==== LISTED ENTRIES

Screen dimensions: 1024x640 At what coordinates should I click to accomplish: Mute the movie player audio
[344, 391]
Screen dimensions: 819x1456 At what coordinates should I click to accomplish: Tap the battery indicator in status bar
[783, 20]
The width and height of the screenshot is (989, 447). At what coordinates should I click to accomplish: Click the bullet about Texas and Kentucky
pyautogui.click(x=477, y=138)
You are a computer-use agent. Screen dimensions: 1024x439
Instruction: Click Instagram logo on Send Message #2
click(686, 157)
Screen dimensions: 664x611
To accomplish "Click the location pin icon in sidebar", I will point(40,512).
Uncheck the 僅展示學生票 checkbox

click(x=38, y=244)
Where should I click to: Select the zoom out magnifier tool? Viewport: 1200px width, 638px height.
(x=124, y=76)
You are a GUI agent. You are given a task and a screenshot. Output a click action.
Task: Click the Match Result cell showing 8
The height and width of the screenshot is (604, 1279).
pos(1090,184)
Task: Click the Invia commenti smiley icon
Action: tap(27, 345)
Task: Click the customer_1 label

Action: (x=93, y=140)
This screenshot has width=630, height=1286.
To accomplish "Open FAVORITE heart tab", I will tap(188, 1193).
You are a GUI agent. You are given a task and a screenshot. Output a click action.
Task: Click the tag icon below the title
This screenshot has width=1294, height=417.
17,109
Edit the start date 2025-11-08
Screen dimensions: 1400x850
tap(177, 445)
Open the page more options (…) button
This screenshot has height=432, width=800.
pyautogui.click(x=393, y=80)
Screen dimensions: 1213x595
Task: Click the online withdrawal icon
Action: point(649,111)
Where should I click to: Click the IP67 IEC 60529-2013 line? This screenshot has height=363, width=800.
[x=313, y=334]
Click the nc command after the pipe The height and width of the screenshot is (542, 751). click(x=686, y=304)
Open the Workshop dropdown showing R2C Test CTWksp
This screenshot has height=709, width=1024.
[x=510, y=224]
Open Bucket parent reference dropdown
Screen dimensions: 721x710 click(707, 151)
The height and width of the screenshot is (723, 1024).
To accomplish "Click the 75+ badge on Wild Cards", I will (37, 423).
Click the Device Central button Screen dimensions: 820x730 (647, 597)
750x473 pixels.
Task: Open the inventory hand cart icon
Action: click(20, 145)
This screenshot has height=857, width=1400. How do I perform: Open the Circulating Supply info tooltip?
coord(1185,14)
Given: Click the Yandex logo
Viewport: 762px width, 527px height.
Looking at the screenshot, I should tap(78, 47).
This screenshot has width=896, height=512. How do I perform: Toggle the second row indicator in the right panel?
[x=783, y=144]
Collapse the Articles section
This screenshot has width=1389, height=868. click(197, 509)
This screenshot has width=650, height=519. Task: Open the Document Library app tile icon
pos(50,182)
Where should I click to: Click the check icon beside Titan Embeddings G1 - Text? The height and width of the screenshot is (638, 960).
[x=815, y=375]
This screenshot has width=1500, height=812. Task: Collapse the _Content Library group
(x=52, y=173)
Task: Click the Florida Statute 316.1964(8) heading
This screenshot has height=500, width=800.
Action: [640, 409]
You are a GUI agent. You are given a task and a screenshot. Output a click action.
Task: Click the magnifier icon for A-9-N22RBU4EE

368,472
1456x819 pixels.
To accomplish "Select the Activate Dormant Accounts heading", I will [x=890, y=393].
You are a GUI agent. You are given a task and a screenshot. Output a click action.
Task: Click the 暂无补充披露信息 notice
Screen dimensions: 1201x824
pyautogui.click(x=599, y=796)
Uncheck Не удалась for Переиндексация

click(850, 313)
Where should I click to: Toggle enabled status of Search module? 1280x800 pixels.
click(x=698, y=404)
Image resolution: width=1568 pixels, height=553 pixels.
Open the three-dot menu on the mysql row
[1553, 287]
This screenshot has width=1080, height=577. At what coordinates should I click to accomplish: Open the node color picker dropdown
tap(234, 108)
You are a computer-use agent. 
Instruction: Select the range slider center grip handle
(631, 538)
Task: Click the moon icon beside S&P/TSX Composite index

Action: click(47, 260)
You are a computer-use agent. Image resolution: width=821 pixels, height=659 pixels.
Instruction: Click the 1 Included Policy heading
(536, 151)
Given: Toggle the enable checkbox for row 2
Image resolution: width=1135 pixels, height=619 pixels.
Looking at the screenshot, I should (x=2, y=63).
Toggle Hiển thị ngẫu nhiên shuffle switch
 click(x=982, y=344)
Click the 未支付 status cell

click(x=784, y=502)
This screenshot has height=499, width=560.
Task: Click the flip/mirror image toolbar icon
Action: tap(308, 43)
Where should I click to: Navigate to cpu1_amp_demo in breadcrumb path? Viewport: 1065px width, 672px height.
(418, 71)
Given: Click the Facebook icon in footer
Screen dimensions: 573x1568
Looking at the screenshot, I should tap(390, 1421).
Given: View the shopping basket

========

(TASK ITEM): Report every line of the records that contains the word "computer".

(RESPONSE):
You are a computer-use agent. Screen dimensions: 1024x439
You are a computer-use agent. 
You are a computer-use agent. Image resolution: width=821 pixels, height=659 pixels.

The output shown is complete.